Visible to the public Optimality of inference in hierarchical coding for distributed object-based representations

TitleOptimality of inference in hierarchical coding for distributed object-based representations
Publication TypeConference Paper
Year of Publication2017
AuthorsBrodeur, S., Rouat, J.
Conference Name2017 15th Canadian Workshop on Information Theory (CWIT)
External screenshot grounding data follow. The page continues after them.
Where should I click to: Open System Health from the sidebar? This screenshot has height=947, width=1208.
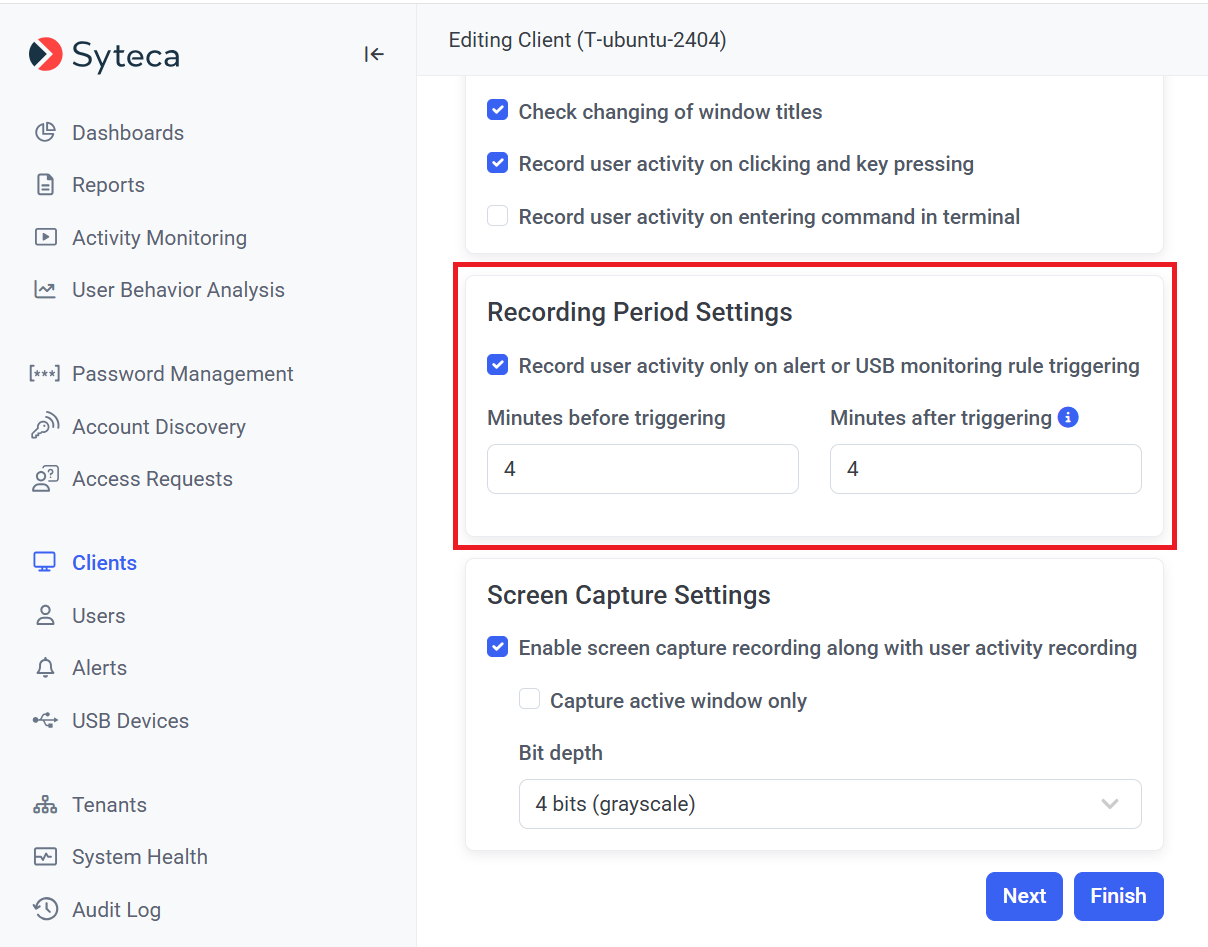(139, 857)
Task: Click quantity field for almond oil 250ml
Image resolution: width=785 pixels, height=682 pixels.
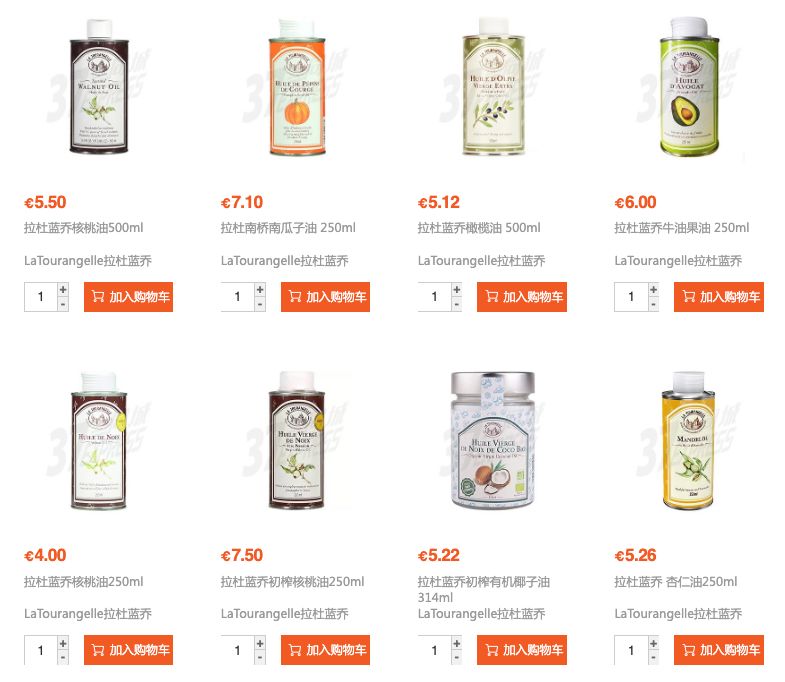Action: (631, 650)
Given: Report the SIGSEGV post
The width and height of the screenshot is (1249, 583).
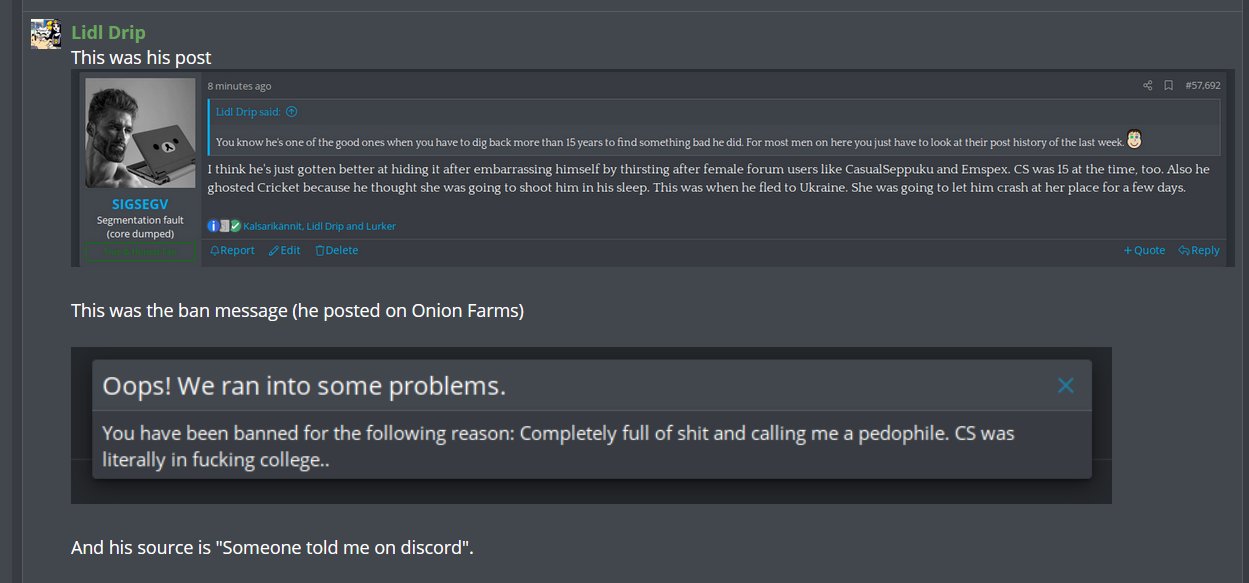Looking at the screenshot, I should pyautogui.click(x=232, y=250).
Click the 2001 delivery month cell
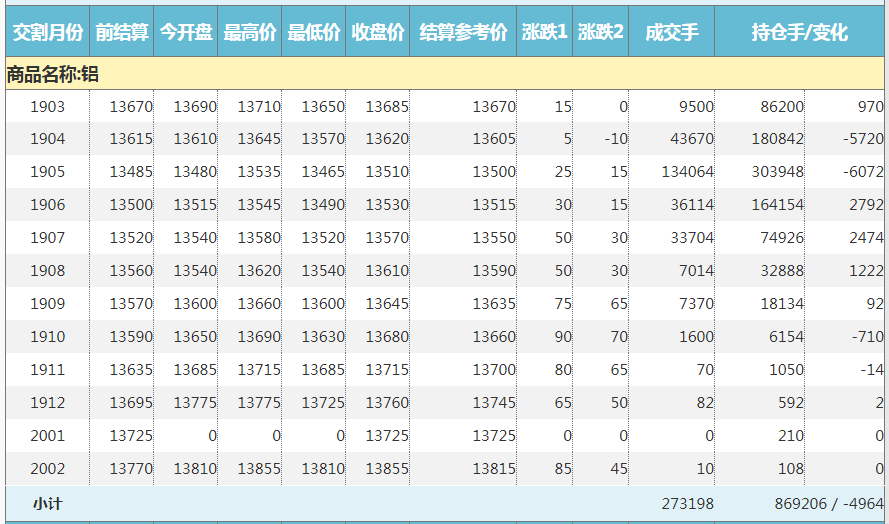The height and width of the screenshot is (524, 889). (47, 436)
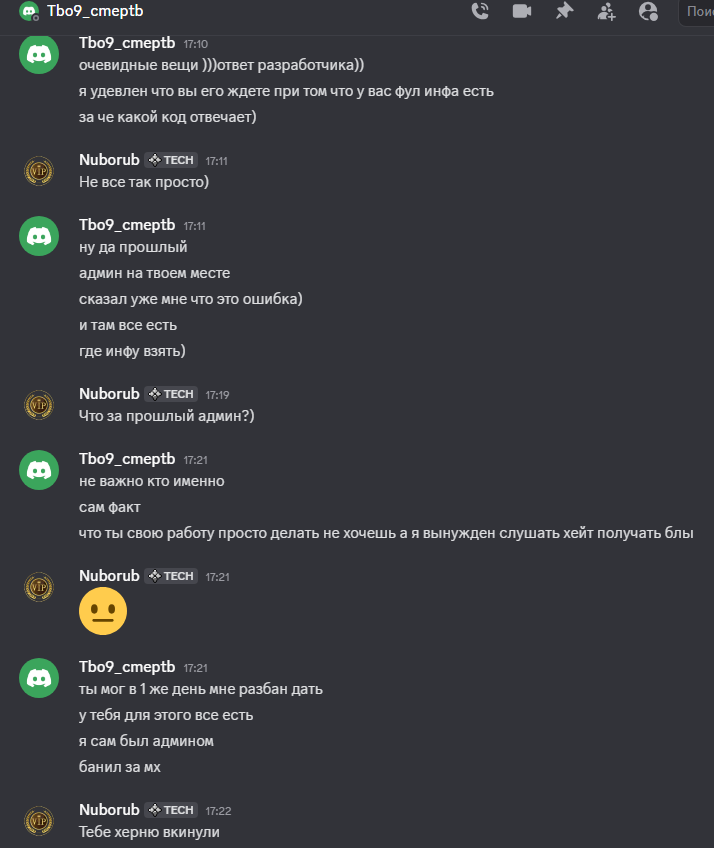The image size is (714, 848).
Task: Open the pinned messages panel
Action: click(x=564, y=11)
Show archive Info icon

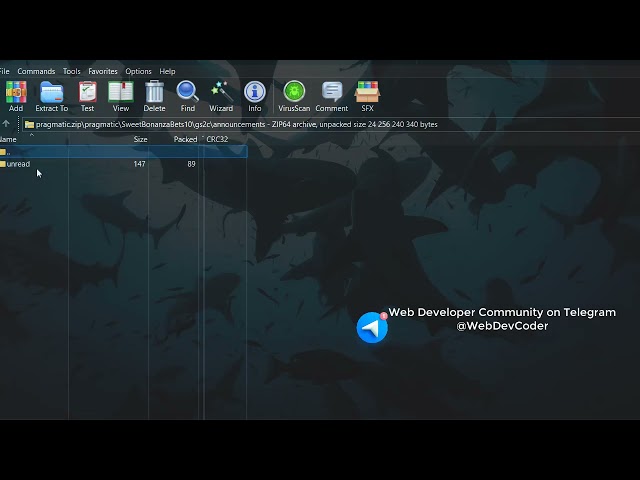(x=255, y=96)
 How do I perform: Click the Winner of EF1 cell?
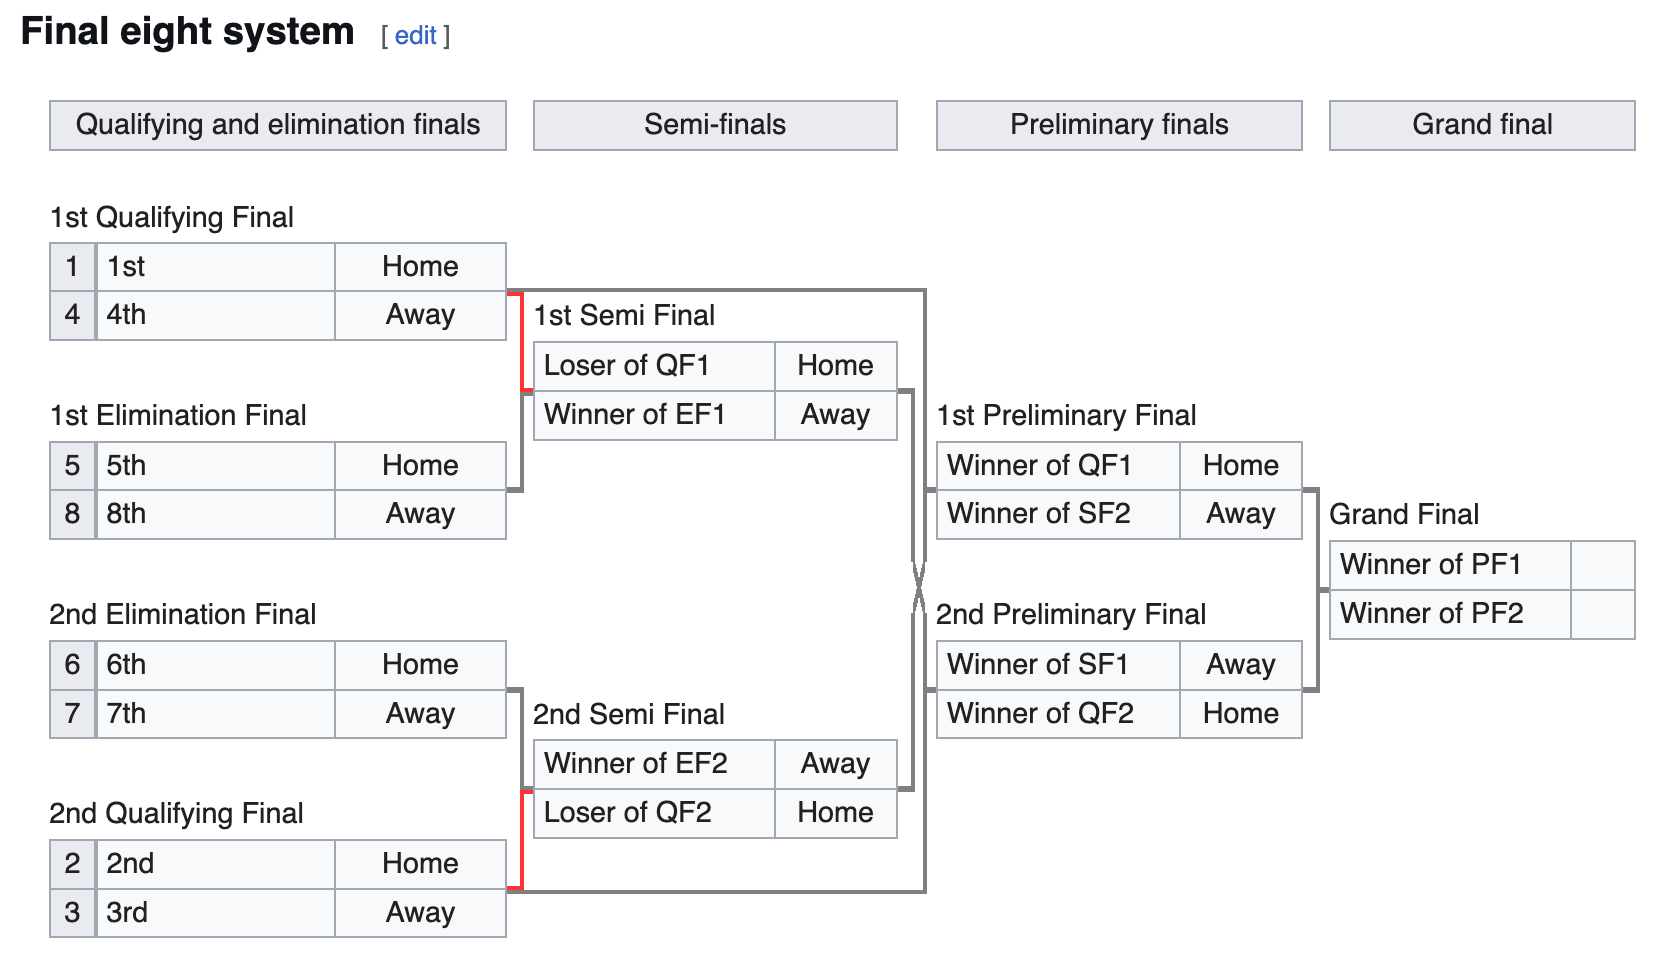click(x=654, y=415)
Keywordscomplex synthetic datasets, compositionality, convolution, Convolutional codes, convolutional matching pursuit, data compression, Dictionaries, distributed object-based representations, distributed processing, encoding, greedy algorithms, greedy inference algorithm, hierarchical sparse coding, hierarchical systems, inference mechanisms, L0-norm constraint, learning (artificial intelligence), Matching pursuit algorithms, multiscale representation, near-optimal codes, NP-hard optimization, optimisation, pubcrawl, representation learning, Standards

Hierarchical approaches for representation learning have the ability to encode relevant features at multiple scales or levels of abstraction. However, most hierarchical approaches exploit only the last level in the hierarchy, or provide a multiscale representation that holds a significant amount of redundancy. We argue that removing redundancy across the multiple levels of abstraction is important for an efficient representation of compositionality in object-based representations. With the perspective of feature learning as a data compression operation, we propose a new greedy inference algorithm for hierarchical sparse coding. Convolutional matching pursuit with a L0-norm constraint was used to encode the input signal into compact and non-redundant codes distributed across levels of the hierarchy. Simple and complex synthetic datasets of temporal signals were created to evaluate the encoding efficiency and compare with the theoretical lower bounds on the information rate for those signals. Empirical evidence have shown that the algorithm is able to infer near-optimal codes for simple signals. However, it failed for complex signals with strong overlapping between objects. We explain the inefficiency of convolutional matching pursuit that occurred in such case. This brings new insights about the NP-hard optimization problem related to using L0-norm constraint in inferring optimally compact and distributed object-based representations.